2.3.1. Random Forest

RF is a flexible, non-parametric machine learning algorithm designed to capture nonlinear relationships through an ensemble of decision trees [26,27]. As for this method, multiple trees are generated using bootstrap resampling of the training data, and each tree is constructed by randomly selecting subsets of predictor variables and observations from the original dataset. Model predictions are obtained by aggregating the outputs of all individual trees, with the final estimate determined by majority voting across the ensemble. Model tuning and implementation were conducted using the Random Forest function from the R package Random Forest (version 4.7.1.2) [28]. Following the recommendation of Breiman (2001) [26], the number of trees was set to 500 to promote model stability and enhance predictive robustness.

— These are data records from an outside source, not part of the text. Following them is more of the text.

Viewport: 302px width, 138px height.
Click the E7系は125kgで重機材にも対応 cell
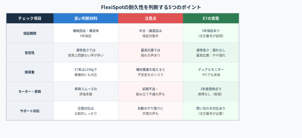pos(86,72)

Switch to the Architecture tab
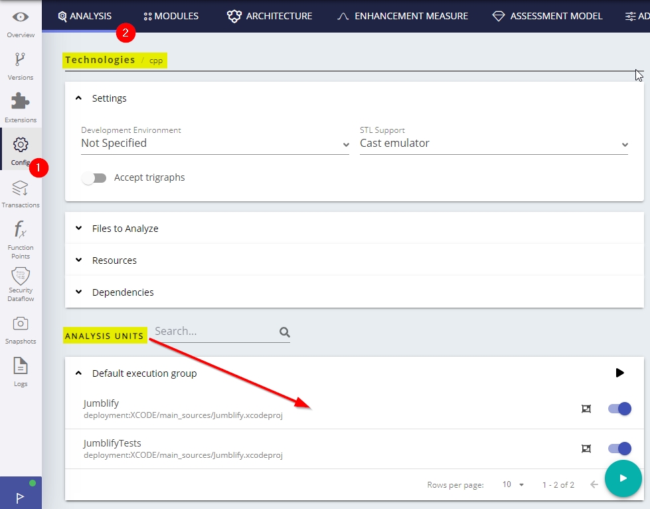point(270,16)
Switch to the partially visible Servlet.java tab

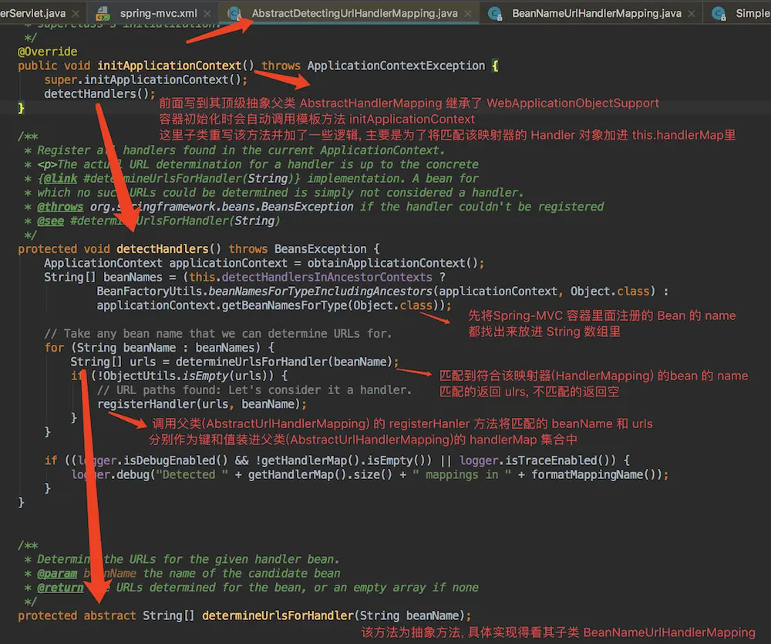click(x=35, y=13)
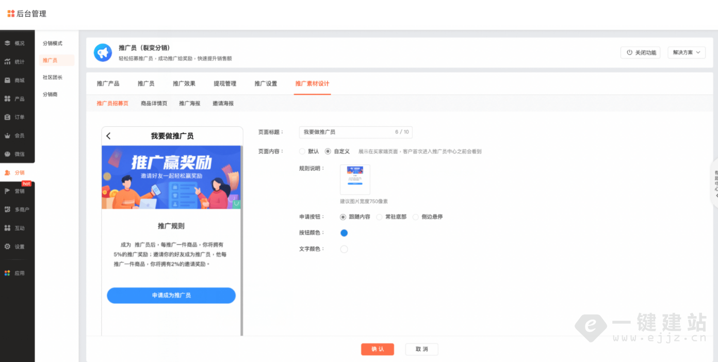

2.3.2. Support Vector Regression

SVR was applied as a kernel-based, non-parametric learning approach to capture nonlinear associations between remote-sensing predictors and forest biomass, and it is particularly effective when field observations are limited. The predictive capability of SVR is significantly dependent on the choice of kernel function. In this study, the Radial Basis Function kernel was adopted because of its widespread application and proven effectiveness in forest biomass estimation reported in earlier research [16,29]. Model calibration involved optimizing two meta-parameters: the regularization coefficient (C), which controls model complexity, and the kernel scale parameter (γ), which governs the flexibility of the RBF kernel. Parameter tuning and model implementation were conducted using the R package kernlab (version 0.9.33) [30].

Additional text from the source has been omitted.